Un an après les premières élections européennes de 1979, les chercheurs Karlheinz Reif et Hermann Schmitt qualifient le scrutin d’”élections nationales de second ordre”. Perçu comme de faible importance, il permettrait aux forces politiques de sonder leur popularité au niveau national, surtout si elles ont lieu au milieu du mandat présidentiel. De plus, les chercheurs qualifient les élections européennes de “nationales” car elles sont organisées au niveau national, selon des règles nationales et opposent des candidats nationaux sur des enjeux nationaux. En effet, le mode de scrutin, le jour du vote, l’âge légal pour voter ou se présenter diffèrent d’un état membre à l’autre.

### Informations extraites:

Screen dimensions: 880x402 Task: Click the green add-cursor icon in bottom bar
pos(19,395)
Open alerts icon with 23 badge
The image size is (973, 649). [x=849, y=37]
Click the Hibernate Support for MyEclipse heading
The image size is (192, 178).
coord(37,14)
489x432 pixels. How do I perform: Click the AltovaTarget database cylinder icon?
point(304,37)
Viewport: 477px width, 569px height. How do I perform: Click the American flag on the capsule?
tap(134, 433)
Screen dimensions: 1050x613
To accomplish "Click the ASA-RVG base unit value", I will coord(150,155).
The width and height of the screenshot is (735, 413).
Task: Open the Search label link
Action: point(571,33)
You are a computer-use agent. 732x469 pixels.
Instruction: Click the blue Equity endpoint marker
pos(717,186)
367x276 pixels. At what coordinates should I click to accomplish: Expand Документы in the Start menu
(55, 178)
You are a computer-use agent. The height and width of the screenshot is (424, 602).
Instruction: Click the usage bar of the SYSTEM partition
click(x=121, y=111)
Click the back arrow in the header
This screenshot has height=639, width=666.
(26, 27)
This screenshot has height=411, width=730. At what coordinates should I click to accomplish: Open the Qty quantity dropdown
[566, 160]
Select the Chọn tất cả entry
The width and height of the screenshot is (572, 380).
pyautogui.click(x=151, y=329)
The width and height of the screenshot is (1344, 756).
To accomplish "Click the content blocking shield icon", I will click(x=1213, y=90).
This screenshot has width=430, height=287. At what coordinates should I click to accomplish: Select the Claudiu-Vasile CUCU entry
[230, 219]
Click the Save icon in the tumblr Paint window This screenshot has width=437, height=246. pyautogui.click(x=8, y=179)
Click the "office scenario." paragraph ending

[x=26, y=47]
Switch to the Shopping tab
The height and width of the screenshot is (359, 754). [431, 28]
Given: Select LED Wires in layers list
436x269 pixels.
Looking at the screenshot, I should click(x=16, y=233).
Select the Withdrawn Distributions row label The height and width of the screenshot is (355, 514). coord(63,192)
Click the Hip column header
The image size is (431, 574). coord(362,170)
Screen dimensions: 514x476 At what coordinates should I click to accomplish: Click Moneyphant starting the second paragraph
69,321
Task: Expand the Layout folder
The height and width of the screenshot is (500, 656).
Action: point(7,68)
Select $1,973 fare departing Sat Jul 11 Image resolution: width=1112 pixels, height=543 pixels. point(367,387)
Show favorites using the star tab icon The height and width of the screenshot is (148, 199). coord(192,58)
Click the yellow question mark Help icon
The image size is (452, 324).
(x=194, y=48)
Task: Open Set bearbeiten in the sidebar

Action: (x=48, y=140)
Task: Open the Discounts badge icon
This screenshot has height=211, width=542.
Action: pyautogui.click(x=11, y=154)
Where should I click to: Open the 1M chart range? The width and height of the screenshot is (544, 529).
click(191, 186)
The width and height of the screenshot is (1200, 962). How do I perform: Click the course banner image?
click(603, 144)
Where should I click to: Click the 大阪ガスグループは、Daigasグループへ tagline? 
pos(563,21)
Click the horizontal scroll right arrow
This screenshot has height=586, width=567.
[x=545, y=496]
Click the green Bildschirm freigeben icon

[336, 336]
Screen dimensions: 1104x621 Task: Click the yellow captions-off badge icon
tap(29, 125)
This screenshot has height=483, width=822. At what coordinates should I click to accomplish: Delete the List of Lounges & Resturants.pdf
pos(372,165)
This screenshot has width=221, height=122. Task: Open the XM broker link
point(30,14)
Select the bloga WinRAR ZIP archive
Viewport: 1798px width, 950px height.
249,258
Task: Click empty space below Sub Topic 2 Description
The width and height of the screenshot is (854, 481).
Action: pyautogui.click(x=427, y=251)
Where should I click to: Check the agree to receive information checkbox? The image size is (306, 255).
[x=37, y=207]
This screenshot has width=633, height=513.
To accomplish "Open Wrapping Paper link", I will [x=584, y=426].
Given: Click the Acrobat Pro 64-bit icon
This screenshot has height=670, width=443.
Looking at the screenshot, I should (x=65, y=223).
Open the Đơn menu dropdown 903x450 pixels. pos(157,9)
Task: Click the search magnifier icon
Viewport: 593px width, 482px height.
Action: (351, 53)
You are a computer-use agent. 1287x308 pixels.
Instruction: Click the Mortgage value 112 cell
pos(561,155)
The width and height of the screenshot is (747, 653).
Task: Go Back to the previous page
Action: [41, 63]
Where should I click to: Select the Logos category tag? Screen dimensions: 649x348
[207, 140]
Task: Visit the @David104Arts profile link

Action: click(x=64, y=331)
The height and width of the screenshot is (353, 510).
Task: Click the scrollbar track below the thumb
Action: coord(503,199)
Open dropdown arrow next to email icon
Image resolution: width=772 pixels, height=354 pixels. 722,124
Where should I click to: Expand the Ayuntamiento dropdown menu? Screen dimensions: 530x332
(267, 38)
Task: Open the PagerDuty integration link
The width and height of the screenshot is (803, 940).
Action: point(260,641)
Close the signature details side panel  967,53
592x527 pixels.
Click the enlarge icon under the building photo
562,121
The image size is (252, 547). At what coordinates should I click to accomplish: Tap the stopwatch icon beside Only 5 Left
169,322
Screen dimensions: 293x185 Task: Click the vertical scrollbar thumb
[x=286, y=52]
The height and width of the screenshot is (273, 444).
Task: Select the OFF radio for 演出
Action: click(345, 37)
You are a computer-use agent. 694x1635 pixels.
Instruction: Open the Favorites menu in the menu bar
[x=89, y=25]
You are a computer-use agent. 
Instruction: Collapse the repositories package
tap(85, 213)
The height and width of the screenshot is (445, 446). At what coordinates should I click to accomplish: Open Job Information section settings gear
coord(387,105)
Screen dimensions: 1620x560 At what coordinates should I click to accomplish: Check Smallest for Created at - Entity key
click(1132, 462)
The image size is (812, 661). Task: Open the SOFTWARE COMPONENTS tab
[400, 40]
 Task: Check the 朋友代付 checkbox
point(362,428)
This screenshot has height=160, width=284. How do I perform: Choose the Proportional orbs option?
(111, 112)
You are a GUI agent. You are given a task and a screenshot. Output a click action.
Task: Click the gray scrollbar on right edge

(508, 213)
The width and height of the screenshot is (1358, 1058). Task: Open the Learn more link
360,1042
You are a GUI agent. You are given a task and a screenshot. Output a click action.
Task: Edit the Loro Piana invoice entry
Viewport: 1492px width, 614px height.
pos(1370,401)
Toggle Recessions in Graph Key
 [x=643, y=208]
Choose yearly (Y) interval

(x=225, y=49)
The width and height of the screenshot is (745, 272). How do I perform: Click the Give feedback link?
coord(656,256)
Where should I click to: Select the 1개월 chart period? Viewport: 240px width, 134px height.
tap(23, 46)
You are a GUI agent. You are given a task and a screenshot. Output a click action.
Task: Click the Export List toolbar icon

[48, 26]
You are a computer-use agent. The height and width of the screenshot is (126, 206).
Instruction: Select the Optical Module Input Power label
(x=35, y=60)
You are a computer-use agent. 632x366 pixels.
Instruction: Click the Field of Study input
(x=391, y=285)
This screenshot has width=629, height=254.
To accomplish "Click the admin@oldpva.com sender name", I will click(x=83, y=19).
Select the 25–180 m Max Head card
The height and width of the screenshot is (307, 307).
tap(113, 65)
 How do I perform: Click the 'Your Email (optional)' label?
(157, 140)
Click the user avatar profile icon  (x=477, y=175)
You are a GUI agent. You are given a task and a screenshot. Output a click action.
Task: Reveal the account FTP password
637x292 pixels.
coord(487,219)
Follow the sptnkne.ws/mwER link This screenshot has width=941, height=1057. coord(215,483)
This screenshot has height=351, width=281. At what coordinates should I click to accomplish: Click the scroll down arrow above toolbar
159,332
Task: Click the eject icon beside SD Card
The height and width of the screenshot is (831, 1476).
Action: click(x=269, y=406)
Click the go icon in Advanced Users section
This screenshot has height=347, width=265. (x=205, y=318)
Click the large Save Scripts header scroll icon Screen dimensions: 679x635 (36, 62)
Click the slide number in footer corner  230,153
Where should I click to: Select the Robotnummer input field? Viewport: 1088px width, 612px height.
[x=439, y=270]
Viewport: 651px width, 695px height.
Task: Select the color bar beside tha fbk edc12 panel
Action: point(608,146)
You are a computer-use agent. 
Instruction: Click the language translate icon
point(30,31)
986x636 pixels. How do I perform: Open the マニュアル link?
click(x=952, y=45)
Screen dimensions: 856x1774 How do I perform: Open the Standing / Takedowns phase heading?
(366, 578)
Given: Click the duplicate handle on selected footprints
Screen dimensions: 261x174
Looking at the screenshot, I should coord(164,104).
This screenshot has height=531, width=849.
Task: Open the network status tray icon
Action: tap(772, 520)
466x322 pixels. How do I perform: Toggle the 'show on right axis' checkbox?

### Objectif de la tâche:
Reprenez l'extrait sur les élections européennes après sa dernière phrase et poursuivez-le.

### Réponse attendue:
Toutefois, plusieurs études observent l’émergence d’attitudes européennes aux élections au Parlement européen. Ainsi Céline Belot et Virginie Van Ingelgom montrent l'existence d’un choix électoral sur des positions européennes lors des élections européennes de 2014.
Achats en commun d’équipements médicaux et de vaccins pendant la pandémie de Covid-19, adoption de sanctions contre Moscou suite à l’invasion à grande échelle de l’Ukraine par la Russie…
De quoi mettre en avant les enjeux européens lors du scrutin du 9 juin ? Rien n’est moins sûr selon l’analyste car l’action des institutions européennes reste mal connue du grand public.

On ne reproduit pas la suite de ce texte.